The demand issue can be solved one of two ways. National’s housing spokesperson Judith Collins says the answer lies in RMA reform. This would allow the private market to build houses more cheaply by cutting red tape and potentially allowing intensification. 

She’s right. Land is the kicker when it comes to housing; as Mark Twain once said, “buy land, I hear they’re not making it anymore”. RMA reform could make land cheaper by making it more difficult for property owners to protect things like views and sunlight. Of course, it could also go the other way. If RMA reform made it easier to densify, land could become more valuable, but the apartments and flats built on that land would be cheaper. 

But allowing the private market to correct itself through RMA reform only gets you so far. Using RMA reform to bring down the price of construction, depressing house prices overall would only ever be allowed to progress to a certain point. 

Thousands of people depend on property prices staying high — those thousands of people include those who bank with the four big banks. Minimum capital requirement proposals outlined by the Reserve Bank last year noted that its absolute worst-case scenario financial crisis for our four major banks involved a situation in which property prices crashed by 35 percent.

Fortunately, that scenario saw all the banks survive, but a 35 percent crash would only set Auckland house prices back to roughly 2014, when the KiwiBuild policy was already two years old and designed to address what was even then being described as a housing crisis. 

If RMA reform really could bring prices down, it could never be allowed to bring housing to what many would consider an affordable level, not least because if prices collapsed that far, there would be few banks left to offer buyers a mortgage. Remember, during the GFC, house prices only fell by 15.3 percent over the April 2007 to April 2011 period. A crisis of this magnitude would only set prices back to 2016 levels. 

Housing Minister Phil Twyford is inching towards a demand solution. At the end of 2018, he adjusted the HomeStart grant and Welcome Home Loan house price caps in areas outside the main centres. This was meant to drum up demand. A shared-equity scheme — when, or if it arrives, would further assist demand.

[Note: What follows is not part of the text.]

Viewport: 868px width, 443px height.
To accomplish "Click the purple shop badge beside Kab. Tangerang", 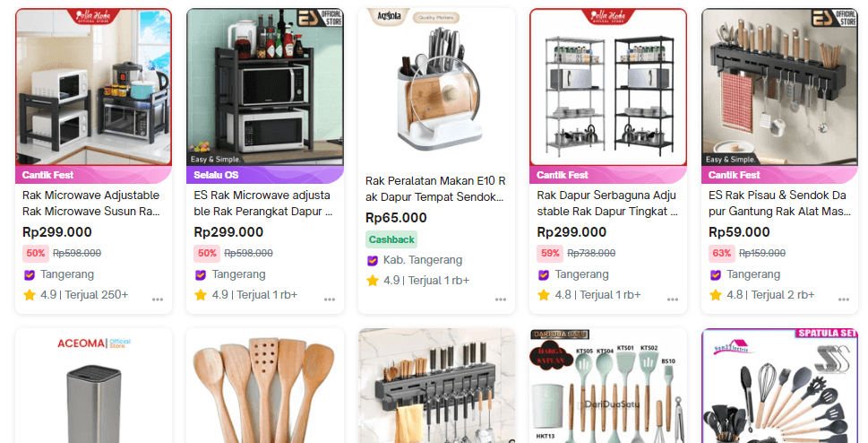I will coord(372,260).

But demand only works if houses are built in the right areas. The story of KiwiBuild so far is riddled with unsold houses, built in unusual locations. Again, Collins’ argument for allowing the market to determine where development should take place has merit. If a house is going to be sold on the private market (even a restricted market, like the KiwiBuild ballot), it makes sense to allow the market to determine where that house should be built. 

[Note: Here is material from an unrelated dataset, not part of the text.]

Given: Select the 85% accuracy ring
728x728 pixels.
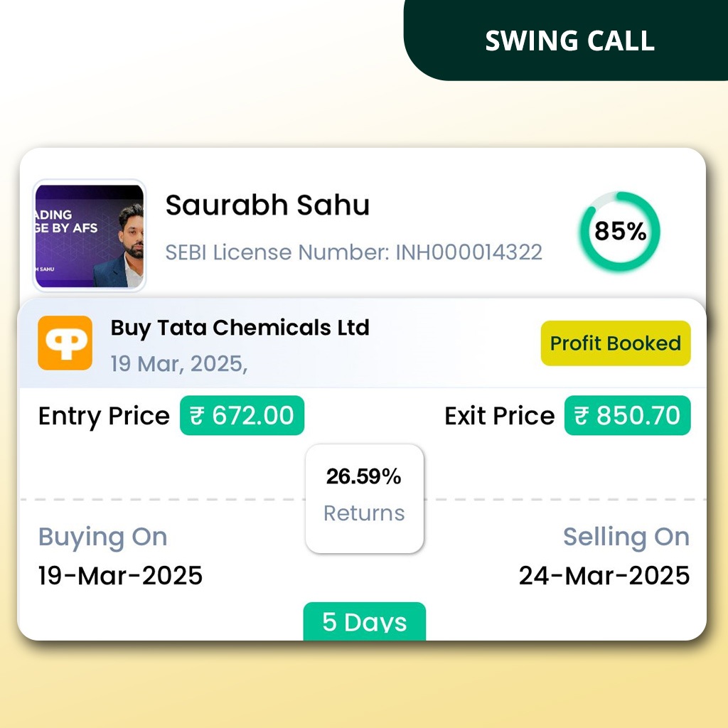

Tywford knows this. It’s one of the arguments behind the public-private partnerships he uses in transport: that private capital helps determine where the best investment decisions can be made. KiwiBuild locations aren’t completely at the whim of the state — private developers submit proposals to the KiwiBuild unit, which then decides which ones to progress and which not, but greater market involvement could encourage houses to be built in more desirable areas. 

KiwiBuild does have one ace in the hole. The private market, for all its merits, is terrible at building affordable homes. Fewer than 5 percent of new builds are priced in the bottom quartile of house prices. 

National’s Special Housing Areas tried to change that by incentivising affordable house construction, but were an epic failure. They built just 100 affordable homes in Auckland over three and a half years, making KiwiBuild look like a runaway success by comparison. 

The fact that must be dawning on New Zealanders, if it has not already, is that the housing crisis is just that: a crisis. There is no solution that will not involve some kind of sacrifice: either in the rights enjoyed by property owners through the RMA, or through the costs to the banking system of a downturn.